Issue (i): Whether interest on War Loan securities, issued with a condition of exemption for non-resident beneficial owners, could still be charged as trading profits under Case I of Schedule D of the Income Tax Act, 1918.
Analysis: The relevant exemption in Section 46(1) of the Income Tax Act, 1918 was expressed in general terms and was not confined to any particular Schedule. The immunity attached to the interest itself where the statutory condition as to non-resident beneficial ownership was satisfied. The court rejected the attempt to treat the interest as taxable under Case I merely because it formed part of trading receipts, holding that a specific statutory exemption could not be cut down by resort to a general charging provision.
Conclusion: The interest on War Loan was wholly exempt and could not be taxed under Case I of Schedule D. This issue was decided in favour of the assessee.
Issue (ii): Whether interest on India Government stock was exempt from tax under Rule 2(d) of the General Rules applicable to Schedule C, and if so whether it could nevertheless be taxed under Case I of Schedule D.
Analysis: Rule 2(d) of the General Rules applicable to Schedule C provided that no tax shall be chargeable in respect of specified foreign or British possession securities where non-residence was proved to the satisfaction of the Commissioners. The language was treated as an unlimited exemption, not as a restriction confined to Schedule C alone. Since the income was specifically dealt with under Schedule C, the exemption operated according to its terms and could not be overridden by reclassification under Case I of Schedule D.

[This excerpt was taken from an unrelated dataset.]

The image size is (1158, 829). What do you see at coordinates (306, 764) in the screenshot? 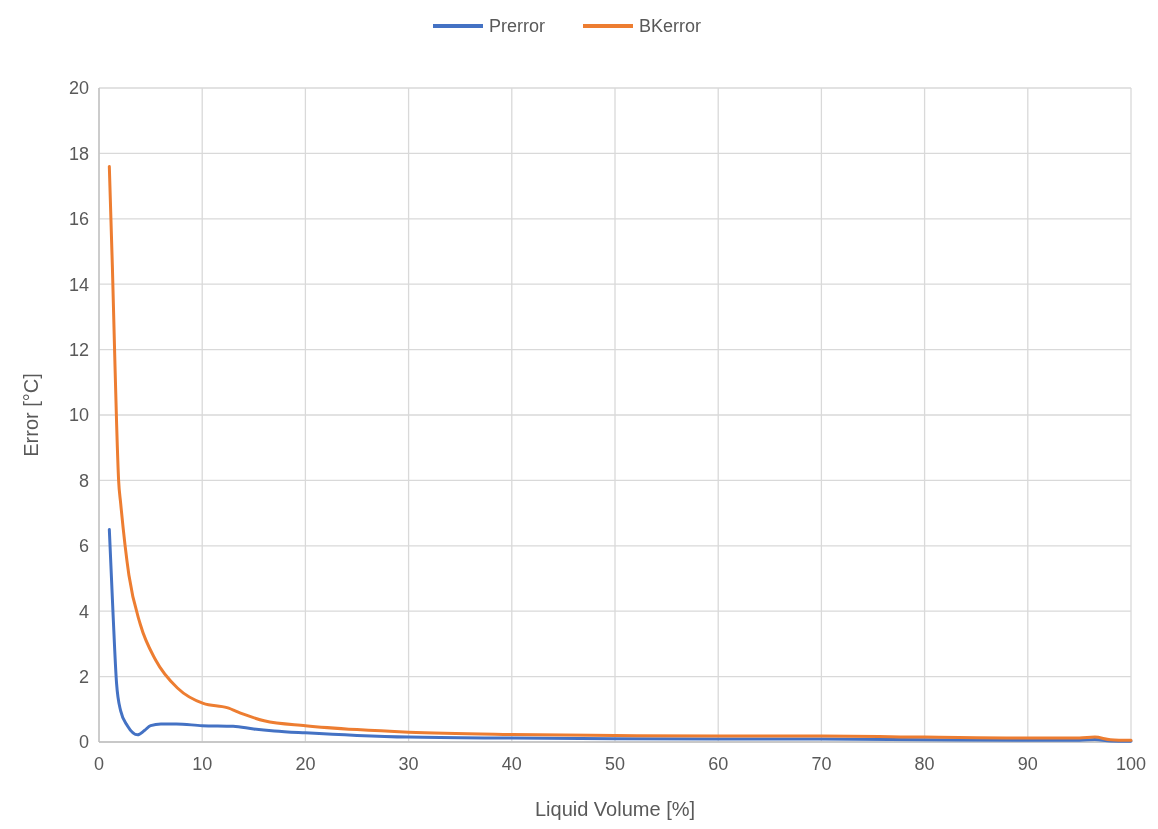
I see `x-tick-label: 20` at bounding box center [306, 764].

Conclusion: The India Government stock interest was exempt from tax and could not be brought to charge under Case I of Schedule D. This issue was decided in favour of the assessee.
Issue (iii): Whether the exemption in Rule 7 of the Miscellaneous Rules applicable to Schedule D incorporated the exemption in Rule 2(d) of Schedule C in relation to the securities of foreign or colonial companies.

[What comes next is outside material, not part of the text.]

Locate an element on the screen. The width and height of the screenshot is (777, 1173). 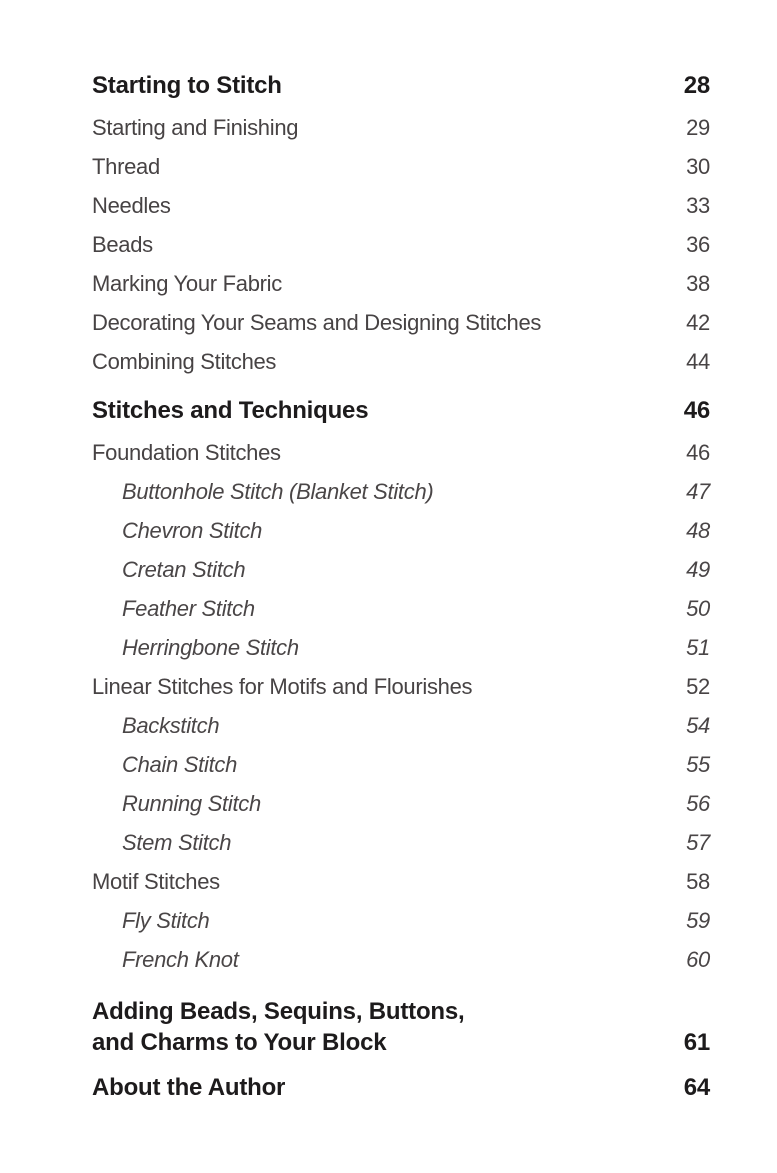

Analysis: Rule 7(1) and 7(2) of the Miscellaneous Rules applicable to Schedule D required the interest on such securities, when entrusted to a person in the United Kingdom for payment, to be assessed under Schedule D, but they also extended all provisions of Schedule C relating to the tax to be assessed and charged in respect of comparable public revenue securities. The court held that this incorporated the substantive exemption in Rule 2(d) of Schedule C, together with the machinery for allowance or repayment, and that the later statutory references in the Finance Act, 1924 and the Finance Act, 1926 supported that construction.
Conclusion: The same exemption applied to the foreign or colonial company securities, and the interest was not chargeable under Schedule D. This issue was decided in favour of the assessee.
Issue (iv): Whether expenses attributable to earning exempt interest could be deducted in computing trading profits under Case I of Schedule D.
Analysis: Although the exempt interest was excluded from the computation of assessable trading profits, the statute contained no corresponding provision requiring the associated expenses to be apportioned out or disallowed. Rule 3 of the Rules applicable to Cases I and II allowed deduction of expenses wholly and exclusively laid out for the purposes of the trade, and the bank carried on only one indivisible trade. The court held that it could not read into the Act an implied adjustment that would remove a proportionate part of the expenses merely because the related income was exempt.
Conclusion: The expenses remained deductible in computing the trading profits, and no apportionment was required. This issue was decided in favour of the assessee.
Final Conclusion: The statutory exemptions prevented taxation of the specified interest receipts under Schedule D, but the related business expenses were not to be disallowed in the absence of an express statutory provision. The appeal therefore failed in its entirety.
Ratio Decidendi: A specific statutory exemption from tax, expressed in general terms, cannot be circumvented by recharacterising the exempt income as trading profits under a different charging head, and absent an express provision, related trading expenses cannot be apportioned out merely because the corresponding receipts are exempt.